To mój drugi z serii trzech 'ziemniaczanych' przepisów ;) Ziemniaki są tak uniwersalne, że można z nich zrobić naprawdę wszystko i do tego są tak proste w obsłudze... Zawsze uwielbiałam wszystkie kartoflane potrawy, od dziecka i choć teraz nam się wmawia, że ziemniaki tuczą i lepiej ich unikać, to nie dajmy się zwariować. Oczywiście smażone frytki czy chipsy, czy ziemniaki polewane tłustymi sosami, na pewno do lekkich nie należą, ale to dotyczy właściwie wszystkich warzyw. A i też raz na jakiś czas, możemy sobie pozwolić na ziemniaczaną rozpustę - grunt, to z niczym nie przesadzać ;)
Ten przepis dedykuję mojemu Tacie, który swego czasu często podróżował do Niemiec i ta właśnie sałatka została mu stamtąd w pamięci.
Składniki:
- ziemniaki młode lub sałatkowe - 500 g
- ogórki konserwowe - ok. 6 szt.
- cebula czerwona - 1 szt.
- natka pietruszki - 1/2 pęczka
- majonez - 2 łyżki
- jogurt naturalny - 1 mały kubeczek
- sól, pieprz
Sposób przygotowania:
Ziemniaki szorujemy w wodzie, ale nie obieramy. Gotujemy je w osolonej wodzie, w koszulkach.
Patyczkiem sprawdzamy miękkość. Nie mogą się rozpadać.
Ogórki i cebulę kroimy w drobną kostkę. Natkę pietruszki również siekamy drobno.
Odcedzone i ostygnięte kartofle, kroimy w kostkę. Mniej więcej wielkości 2 cm, nie powinna być drobna, żeby nie powstało nam puree.
Dodajemy do nich ogórki i cebulkę oraz natkę. Mieszamy całość z dwoma łyżkami dobrego majonezu i całym kubeczkiem jogurtu. Sos musi dokładnie pokrywać wszystkie ziemniaczki.

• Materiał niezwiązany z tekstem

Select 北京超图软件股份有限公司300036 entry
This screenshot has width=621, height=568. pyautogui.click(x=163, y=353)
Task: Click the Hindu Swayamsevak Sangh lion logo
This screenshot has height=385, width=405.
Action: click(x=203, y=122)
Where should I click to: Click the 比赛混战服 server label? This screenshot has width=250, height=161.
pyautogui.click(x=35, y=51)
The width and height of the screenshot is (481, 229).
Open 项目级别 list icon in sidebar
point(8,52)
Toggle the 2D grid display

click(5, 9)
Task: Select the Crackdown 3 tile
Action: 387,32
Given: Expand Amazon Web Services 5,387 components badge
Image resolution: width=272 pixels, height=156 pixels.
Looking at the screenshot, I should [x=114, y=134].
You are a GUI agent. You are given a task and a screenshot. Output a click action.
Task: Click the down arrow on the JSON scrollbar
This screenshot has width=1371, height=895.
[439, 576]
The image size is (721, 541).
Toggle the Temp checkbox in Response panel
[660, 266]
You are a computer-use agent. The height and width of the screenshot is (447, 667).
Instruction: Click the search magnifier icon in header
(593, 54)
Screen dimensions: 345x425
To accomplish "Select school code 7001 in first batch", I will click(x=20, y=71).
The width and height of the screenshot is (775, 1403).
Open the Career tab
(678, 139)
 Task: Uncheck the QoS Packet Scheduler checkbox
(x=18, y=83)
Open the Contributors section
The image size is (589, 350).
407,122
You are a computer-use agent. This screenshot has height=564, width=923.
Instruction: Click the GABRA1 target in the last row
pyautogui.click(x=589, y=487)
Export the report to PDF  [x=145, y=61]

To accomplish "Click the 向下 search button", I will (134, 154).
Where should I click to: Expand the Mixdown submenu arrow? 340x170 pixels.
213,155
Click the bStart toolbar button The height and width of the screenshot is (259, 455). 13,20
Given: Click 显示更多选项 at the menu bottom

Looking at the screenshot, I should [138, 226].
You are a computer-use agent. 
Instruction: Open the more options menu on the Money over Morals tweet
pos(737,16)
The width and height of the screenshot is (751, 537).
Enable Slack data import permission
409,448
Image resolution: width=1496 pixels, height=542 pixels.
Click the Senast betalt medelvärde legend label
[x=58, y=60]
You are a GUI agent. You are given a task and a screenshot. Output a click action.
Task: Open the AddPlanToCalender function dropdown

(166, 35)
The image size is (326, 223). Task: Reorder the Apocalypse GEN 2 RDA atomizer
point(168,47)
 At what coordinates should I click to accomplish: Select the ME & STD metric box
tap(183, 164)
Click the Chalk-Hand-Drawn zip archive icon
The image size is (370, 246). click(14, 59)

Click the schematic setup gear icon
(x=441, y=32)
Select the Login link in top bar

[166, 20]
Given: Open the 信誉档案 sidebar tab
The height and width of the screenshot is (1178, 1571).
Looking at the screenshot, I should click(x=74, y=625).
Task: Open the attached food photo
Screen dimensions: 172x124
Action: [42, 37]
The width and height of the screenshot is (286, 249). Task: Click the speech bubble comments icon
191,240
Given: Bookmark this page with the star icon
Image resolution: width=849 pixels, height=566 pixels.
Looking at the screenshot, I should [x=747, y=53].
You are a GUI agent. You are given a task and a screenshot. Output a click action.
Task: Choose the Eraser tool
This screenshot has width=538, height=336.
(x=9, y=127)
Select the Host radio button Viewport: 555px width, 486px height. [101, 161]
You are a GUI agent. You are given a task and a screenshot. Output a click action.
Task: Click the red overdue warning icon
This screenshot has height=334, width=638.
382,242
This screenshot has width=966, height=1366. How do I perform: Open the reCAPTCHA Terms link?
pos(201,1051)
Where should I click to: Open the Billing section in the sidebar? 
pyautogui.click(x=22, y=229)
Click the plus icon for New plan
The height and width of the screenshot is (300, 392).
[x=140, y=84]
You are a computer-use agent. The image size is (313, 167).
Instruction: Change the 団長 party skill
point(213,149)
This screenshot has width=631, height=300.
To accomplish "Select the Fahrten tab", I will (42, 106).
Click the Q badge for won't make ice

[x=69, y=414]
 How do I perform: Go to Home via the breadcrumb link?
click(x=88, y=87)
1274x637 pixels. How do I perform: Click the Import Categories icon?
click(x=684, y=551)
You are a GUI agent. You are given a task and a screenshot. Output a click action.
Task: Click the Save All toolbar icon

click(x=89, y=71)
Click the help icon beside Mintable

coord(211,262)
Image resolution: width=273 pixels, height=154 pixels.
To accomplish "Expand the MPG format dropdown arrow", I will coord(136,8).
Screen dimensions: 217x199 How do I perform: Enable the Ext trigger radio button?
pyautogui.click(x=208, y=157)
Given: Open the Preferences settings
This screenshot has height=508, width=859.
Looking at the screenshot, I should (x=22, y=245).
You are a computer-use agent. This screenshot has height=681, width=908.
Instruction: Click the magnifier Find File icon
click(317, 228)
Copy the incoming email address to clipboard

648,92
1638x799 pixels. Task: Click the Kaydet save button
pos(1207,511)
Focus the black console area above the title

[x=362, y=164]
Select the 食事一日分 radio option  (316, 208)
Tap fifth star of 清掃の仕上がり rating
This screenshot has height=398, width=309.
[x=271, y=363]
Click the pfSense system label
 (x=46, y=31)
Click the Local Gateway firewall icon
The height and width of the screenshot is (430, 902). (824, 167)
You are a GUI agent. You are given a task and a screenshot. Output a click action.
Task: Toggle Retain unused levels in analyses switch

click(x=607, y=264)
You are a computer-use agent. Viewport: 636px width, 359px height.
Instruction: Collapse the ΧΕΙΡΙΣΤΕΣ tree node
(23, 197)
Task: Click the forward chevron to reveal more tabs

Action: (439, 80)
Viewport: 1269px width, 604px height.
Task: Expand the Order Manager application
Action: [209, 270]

Na koniec próbujemy i doprawiamy solą i pieprzem. Pamiętajcie, że kiedy ziemniaki gotujemy w koszulkach, przyjmują mniej soli z wody, i mimo dodatku majonezu, sałatkę trzeba porządnie doprawić. Pieprzu też nie żałujemy.
Serwujemy na zimno, przyozdobioną dodatkowo natka pietruszki. Sałatka może spędzić w lodówce kilka dni i wciąż być smaczna. Świetnie się nadaje do dań z grilla.